Storage Instructions
Honestly, these are best eaten immediately. But if you have leftovers, you can store them in an airtight container at room temperature for a few hours. They will lose some of their crispness, but you can reheat them in a preheated oven at 180°C (350°F) for a few minutes to crisp them up again.
FAQs
Let’s answer some common questions:
- What is the best type of onion to use for pakoras? Yellow or white onions work best. They have a good balance of flavour and sweetness.
- Can I make the batter ahead of time? You can, but the onions might start to discolour. If you do make it ahead, add a squeeze of lemon juice to help prevent discolouration.
- How do I prevent the pakoras from absorbing too much oil? Make sure the oil is hot enough, don’t overcrowd the pan, and increase the heat slightly towards the end of frying.
- What chutneys pair best with onion pakoras? Mint-coriander chutney is a classic pairing! Tamarind chutney also works beautifully.

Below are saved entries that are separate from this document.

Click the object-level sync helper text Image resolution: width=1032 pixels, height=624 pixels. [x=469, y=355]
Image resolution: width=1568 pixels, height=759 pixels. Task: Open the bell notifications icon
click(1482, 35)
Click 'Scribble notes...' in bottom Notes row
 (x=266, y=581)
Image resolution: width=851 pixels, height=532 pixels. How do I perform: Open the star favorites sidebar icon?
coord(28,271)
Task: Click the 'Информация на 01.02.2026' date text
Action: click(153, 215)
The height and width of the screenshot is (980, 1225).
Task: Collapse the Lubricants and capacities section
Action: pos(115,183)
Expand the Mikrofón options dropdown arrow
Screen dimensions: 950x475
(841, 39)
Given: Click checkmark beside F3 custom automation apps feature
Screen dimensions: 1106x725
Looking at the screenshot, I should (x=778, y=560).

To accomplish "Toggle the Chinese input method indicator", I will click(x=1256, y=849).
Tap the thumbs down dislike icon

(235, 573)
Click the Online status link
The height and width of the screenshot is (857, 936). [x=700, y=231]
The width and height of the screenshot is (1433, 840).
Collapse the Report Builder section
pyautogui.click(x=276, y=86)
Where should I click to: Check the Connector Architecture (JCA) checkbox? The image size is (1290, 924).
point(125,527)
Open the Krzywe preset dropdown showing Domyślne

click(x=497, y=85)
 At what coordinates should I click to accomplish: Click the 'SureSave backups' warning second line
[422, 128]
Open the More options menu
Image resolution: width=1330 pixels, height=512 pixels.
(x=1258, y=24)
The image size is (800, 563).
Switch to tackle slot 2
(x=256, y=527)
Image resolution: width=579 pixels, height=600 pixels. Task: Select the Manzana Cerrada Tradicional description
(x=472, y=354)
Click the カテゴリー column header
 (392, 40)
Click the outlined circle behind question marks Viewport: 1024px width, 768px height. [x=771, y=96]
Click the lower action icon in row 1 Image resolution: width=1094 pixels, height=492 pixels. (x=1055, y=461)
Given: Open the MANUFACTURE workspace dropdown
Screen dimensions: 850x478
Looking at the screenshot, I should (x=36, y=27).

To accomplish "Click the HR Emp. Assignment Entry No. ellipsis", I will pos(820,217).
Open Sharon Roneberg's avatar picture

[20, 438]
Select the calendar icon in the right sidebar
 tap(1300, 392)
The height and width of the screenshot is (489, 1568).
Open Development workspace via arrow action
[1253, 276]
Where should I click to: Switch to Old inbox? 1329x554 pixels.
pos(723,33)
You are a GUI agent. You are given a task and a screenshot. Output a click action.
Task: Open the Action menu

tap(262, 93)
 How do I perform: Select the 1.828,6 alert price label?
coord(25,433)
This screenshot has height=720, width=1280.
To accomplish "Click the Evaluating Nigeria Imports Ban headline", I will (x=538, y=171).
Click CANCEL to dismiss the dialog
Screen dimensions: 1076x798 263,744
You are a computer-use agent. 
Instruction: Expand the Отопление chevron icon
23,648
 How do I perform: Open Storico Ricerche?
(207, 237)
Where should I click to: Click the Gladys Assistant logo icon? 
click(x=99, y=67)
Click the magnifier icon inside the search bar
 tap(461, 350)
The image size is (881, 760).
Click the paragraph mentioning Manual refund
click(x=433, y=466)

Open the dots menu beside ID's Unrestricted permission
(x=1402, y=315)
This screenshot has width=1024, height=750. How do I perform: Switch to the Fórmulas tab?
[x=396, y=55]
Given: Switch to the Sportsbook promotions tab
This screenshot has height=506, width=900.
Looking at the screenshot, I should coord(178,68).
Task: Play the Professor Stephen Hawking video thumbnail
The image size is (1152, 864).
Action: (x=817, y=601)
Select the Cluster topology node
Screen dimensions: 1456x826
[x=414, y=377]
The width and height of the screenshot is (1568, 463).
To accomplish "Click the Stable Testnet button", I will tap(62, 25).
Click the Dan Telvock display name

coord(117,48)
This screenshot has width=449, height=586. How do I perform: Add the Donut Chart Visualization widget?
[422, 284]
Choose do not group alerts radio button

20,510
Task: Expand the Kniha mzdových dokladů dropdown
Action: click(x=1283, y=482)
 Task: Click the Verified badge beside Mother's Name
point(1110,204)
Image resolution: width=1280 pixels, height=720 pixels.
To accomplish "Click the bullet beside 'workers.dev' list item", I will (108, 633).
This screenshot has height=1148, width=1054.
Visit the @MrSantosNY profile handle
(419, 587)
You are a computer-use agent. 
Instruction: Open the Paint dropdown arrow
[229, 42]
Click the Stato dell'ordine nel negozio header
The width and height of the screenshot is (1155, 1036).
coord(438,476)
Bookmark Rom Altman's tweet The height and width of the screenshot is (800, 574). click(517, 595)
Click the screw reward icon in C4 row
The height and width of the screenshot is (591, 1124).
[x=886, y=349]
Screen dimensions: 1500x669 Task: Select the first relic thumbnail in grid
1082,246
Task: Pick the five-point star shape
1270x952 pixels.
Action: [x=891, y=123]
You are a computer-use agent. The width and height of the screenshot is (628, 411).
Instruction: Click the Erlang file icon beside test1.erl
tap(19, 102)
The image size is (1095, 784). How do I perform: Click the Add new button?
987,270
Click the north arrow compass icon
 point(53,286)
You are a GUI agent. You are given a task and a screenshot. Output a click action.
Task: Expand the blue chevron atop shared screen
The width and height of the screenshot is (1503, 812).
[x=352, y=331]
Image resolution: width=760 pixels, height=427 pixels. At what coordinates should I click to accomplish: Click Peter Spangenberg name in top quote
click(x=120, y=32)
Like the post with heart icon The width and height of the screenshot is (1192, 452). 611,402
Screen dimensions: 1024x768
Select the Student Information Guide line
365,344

- Can I bake these instead of frying? While frying gives the best results, you can try baking them. Preheat your oven to 200°C (400°F), lightly brush the pakoras with oil, and bake for 15-20 minutes, flipping halfway through. They won’t be as crispy, but still tasty!
- What is Asafoetida (Hing) and can I substitute it? Asafoetida is a resin with a pungent smell that adds a savoury flavour. If you can’t find it, you can substitute with a pinch of garlic powder, but it won’t be quite the same.